Repeat the lines below exactly as written, please, from the line with "Screen dimensions: 2075x1764" to the line with "Given: Click the download", both lines included, and no others.

[Dataset excerpts — start]

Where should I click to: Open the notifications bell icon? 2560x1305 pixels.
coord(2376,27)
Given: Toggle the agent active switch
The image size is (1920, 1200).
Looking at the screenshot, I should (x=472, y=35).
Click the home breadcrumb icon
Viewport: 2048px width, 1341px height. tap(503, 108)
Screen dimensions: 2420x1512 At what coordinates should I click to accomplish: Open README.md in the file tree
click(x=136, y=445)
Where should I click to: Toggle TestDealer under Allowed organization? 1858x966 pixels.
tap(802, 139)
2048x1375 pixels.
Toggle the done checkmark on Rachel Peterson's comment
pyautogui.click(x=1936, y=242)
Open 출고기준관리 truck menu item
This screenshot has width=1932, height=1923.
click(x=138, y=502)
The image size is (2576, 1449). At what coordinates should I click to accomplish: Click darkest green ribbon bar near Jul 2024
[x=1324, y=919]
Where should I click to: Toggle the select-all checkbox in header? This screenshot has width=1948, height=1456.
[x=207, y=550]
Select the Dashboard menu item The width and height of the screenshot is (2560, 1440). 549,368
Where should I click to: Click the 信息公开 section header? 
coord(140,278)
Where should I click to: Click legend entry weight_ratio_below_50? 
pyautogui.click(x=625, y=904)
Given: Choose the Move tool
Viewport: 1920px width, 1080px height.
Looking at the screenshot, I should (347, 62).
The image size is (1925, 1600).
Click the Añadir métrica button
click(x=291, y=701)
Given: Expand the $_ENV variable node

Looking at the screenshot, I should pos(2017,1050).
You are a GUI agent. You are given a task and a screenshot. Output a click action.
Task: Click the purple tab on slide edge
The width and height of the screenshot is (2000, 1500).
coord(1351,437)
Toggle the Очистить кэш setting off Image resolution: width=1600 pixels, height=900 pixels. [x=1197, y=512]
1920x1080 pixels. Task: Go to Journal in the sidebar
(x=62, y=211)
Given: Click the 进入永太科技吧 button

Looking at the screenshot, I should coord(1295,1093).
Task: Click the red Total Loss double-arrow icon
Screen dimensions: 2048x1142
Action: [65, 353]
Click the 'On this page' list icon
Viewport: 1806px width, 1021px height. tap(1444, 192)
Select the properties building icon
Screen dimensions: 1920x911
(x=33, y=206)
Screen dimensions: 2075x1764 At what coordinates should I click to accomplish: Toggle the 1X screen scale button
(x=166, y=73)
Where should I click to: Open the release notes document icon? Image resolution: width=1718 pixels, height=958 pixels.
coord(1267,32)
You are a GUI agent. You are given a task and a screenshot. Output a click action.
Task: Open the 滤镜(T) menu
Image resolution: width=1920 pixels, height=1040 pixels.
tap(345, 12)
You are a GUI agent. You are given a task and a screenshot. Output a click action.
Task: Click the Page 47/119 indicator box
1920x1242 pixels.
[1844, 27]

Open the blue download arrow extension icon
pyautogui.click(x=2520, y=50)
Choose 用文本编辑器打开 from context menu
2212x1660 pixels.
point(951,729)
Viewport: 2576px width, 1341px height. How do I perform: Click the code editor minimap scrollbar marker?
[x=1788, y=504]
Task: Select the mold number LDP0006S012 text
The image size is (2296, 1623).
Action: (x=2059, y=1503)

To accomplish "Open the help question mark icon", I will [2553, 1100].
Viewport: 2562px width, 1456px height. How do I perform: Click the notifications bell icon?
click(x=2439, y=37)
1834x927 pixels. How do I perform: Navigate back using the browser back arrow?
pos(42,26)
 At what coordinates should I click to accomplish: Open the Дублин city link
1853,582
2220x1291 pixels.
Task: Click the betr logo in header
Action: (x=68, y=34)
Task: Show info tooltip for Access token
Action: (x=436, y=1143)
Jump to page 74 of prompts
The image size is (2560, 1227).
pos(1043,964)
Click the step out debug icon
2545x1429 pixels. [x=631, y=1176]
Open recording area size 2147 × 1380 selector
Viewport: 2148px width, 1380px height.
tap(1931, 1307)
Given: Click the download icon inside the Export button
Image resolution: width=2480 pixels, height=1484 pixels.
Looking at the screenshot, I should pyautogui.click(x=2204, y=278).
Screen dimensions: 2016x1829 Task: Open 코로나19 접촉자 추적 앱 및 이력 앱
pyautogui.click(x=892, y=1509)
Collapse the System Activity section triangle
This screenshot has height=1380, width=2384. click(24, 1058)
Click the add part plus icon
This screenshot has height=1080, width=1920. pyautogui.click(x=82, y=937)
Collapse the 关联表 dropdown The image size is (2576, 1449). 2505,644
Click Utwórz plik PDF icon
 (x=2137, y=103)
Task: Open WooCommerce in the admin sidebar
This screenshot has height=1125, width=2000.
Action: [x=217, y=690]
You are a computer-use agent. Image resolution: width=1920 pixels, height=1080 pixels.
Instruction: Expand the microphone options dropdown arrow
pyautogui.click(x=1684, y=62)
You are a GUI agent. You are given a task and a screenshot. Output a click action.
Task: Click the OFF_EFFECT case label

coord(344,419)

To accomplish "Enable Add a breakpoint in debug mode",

[Dataset excerpts — finish]

# [Exercise output]
Screen dimensions: 2075x1764 At what coordinates should I click to accomplish: Toggle the 1X screen scale button
(x=166, y=73)
Where should I click to: Open the release notes document icon? Image resolution: width=1718 pixels, height=958 pixels.
coord(1267,32)
You are a GUI agent. You are given a task and a screenshot. Output a click action.
Task: Open the 滤镜(T) menu
Image resolution: width=1920 pixels, height=1040 pixels.
tap(345, 12)
You are a GUI agent. You are given a task and a screenshot. Output a click action.
Task: Click the Page 47/119 indicator box
1920x1242 pixels.
[1844, 27]

Open the blue download arrow extension icon
pyautogui.click(x=2520, y=50)
Choose 用文本编辑器打开 from context menu
2212x1660 pixels.
point(951,729)
Viewport: 2576px width, 1341px height. How do I perform: Click the code editor minimap scrollbar marker?
[x=1788, y=504]
Task: Select the mold number LDP0006S012 text
The image size is (2296, 1623).
Action: (x=2059, y=1503)

To accomplish "Open the help question mark icon", I will [2553, 1100].
Viewport: 2562px width, 1456px height. How do I perform: Click the notifications bell icon?
click(x=2439, y=37)
1834x927 pixels. How do I perform: Navigate back using the browser back arrow?
pos(42,26)
 At what coordinates should I click to accomplish: Open the Дублин city link
1853,582
2220x1291 pixels.
Task: Click the betr logo in header
Action: (x=68, y=34)
Task: Show info tooltip for Access token
Action: (x=436, y=1143)
Jump to page 74 of prompts
The image size is (2560, 1227).
pos(1043,964)
Click the step out debug icon
2545x1429 pixels. [x=631, y=1176]
Open recording area size 2147 × 1380 selector
Viewport: 2148px width, 1380px height.
tap(1931, 1307)
Given: Click the download icon inside the Export button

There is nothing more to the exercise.